Copy out exactly the stretch of the listing below that begins at the line containing "Where should I" and ends at the line containing "This screenshot has width=412, height=240.", and copy nothing outside it.

--- DATASET ---

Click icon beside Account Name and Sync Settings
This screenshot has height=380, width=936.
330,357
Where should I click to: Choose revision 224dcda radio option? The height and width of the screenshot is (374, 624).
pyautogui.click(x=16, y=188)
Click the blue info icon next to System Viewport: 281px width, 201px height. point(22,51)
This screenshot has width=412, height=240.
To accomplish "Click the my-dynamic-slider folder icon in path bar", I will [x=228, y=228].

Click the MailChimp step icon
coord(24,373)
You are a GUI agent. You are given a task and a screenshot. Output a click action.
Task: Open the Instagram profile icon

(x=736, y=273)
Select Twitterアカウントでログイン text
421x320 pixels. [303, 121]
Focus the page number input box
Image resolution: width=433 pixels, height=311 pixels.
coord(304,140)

---
--- DATASET ---

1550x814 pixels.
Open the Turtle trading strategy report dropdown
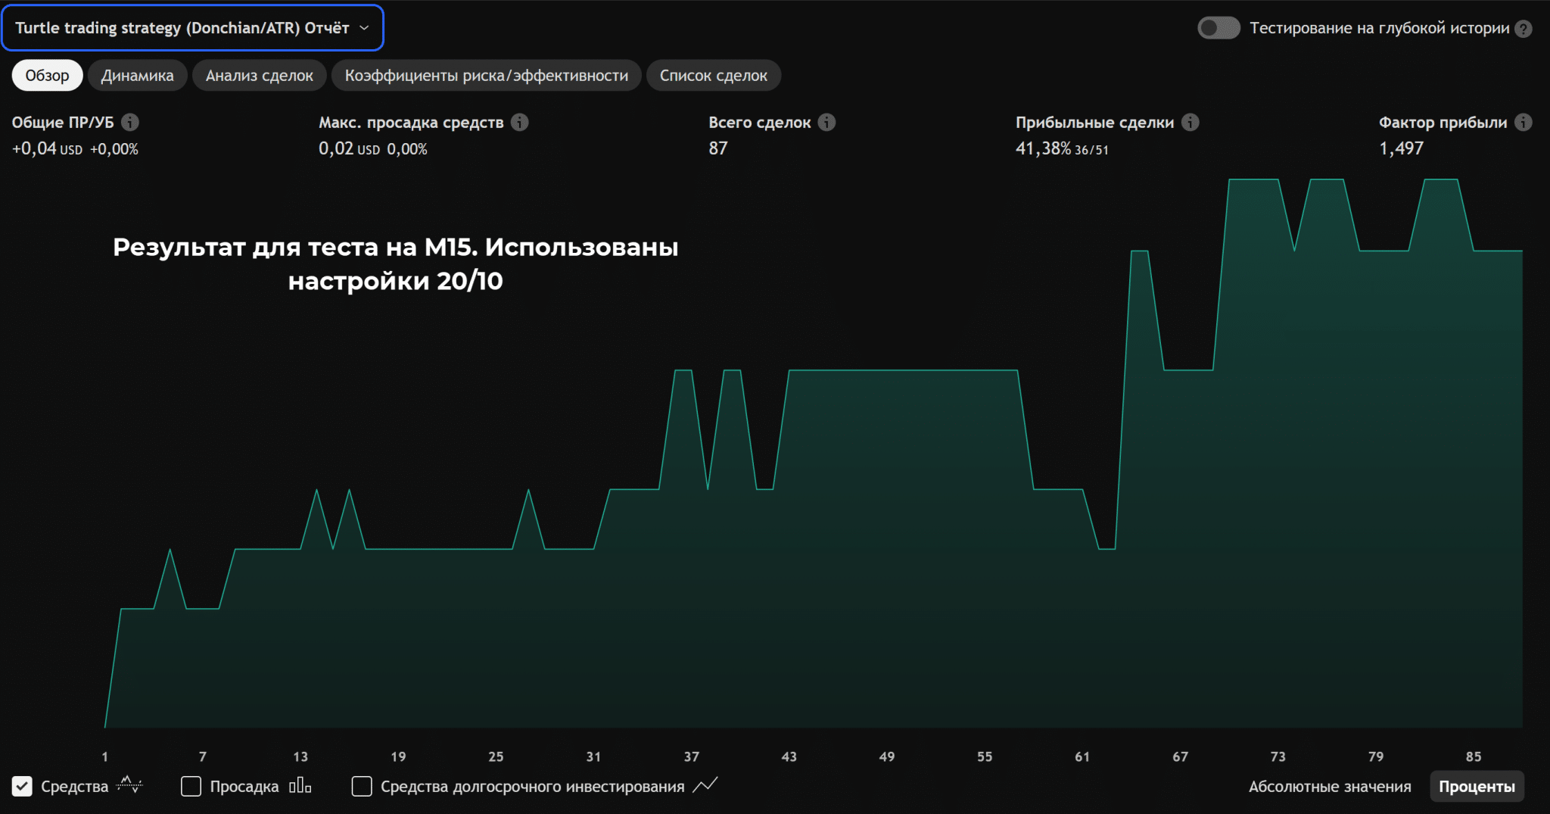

---

• ANSWER TO THIS EXERCISE
Where should I click to: Choose revision 224dcda radio option? The height and width of the screenshot is (374, 624).
pyautogui.click(x=16, y=188)
Click the blue info icon next to System Viewport: 281px width, 201px height. point(22,51)
This screenshot has width=412, height=240.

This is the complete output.